Kematian orang tua adalah hal wajar, hal ini BISA kuucapkan sekarang, tapi tidak tujuh tahun yang lalu. Saat itu, kematian bapak adalah berita yang menggemparkan, beliau merantau dan meninggal diperantauan. Antara percaya atau tidak, antara itu kabar bohong atau kabar benar, aku masih berharap bahwa itu semua salah. Hingga tubuh bapak yang sudah kaku sampai kerumah, dan duka itu kian membesar.



Sebagai anak terakhir alias bontot (bs. Jawa) aku tak begitu dekat dengan bapak. Aku lahir terakhir dan bapak hanya pulang setiap dua bulan sekali itupun hanya tiga hari dirumah. Dan waktu yang sangat singkat itu masih harus dibagi untuk berbagai urusan dan sanak saudara yang lain. Sejujurnya aku pun kurang memahami tentang bapakku, hanya sifat-sifat dasarnya yang kutahu. Sekarang, ketika beliau sudah menempuh perjalanan abadi, baru kusadari aku tak sempat belajar arti hidup pada bapak

Yah, nasi sudah menjadi bubur, tinggal ditambah kecap, suwiran daging ayam, kerupuk, dan jadilah bubur ayam. Kini aku hanya bisa belajar dari kenangan-kenangan, selalu mengingat setiap petuah yang dulu disampaikan saat aku masih tak ahu artinya. Dan ketika aku iri pada anak yang bertengkar dengan ayahnya, ayah yang memboncengkan anaknya, aku hanya bisa berdoa dan mencoba tersenyum. 

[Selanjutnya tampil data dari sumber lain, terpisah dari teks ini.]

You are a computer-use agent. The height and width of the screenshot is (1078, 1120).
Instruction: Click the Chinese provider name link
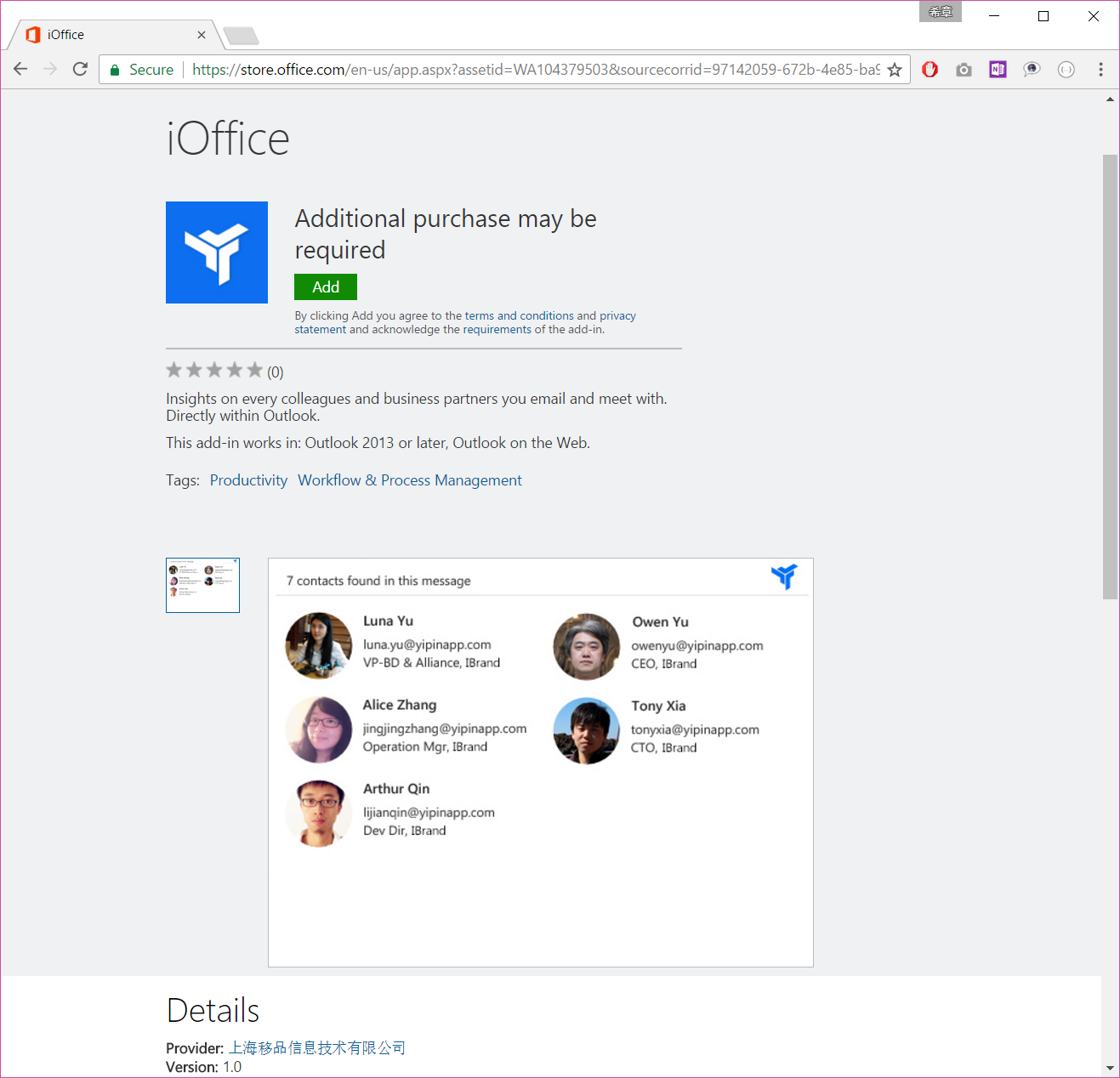click(x=316, y=1047)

Jadi, bagi pembaca yang masih mempunyai ayah, nikmatilah setiap kesempatan yang ada, belajarlah lebih banyak tentang hidup padanya, hargailah setiap pendapat mereka meski bertentangan dengan keinginan kita, dan temanilah ketika mereka kesepian. 

Purbalingga, menjelang puasa 1437 H, sepertinya kemarau mulai menyapa dibulan Juni
Maafkan atas segala kekeliruan dan kesalahan yang saya tuliskan, semoga kita bisa menjalankan puasa Ramadhan dengan hati yang bersih, tenang dan damai.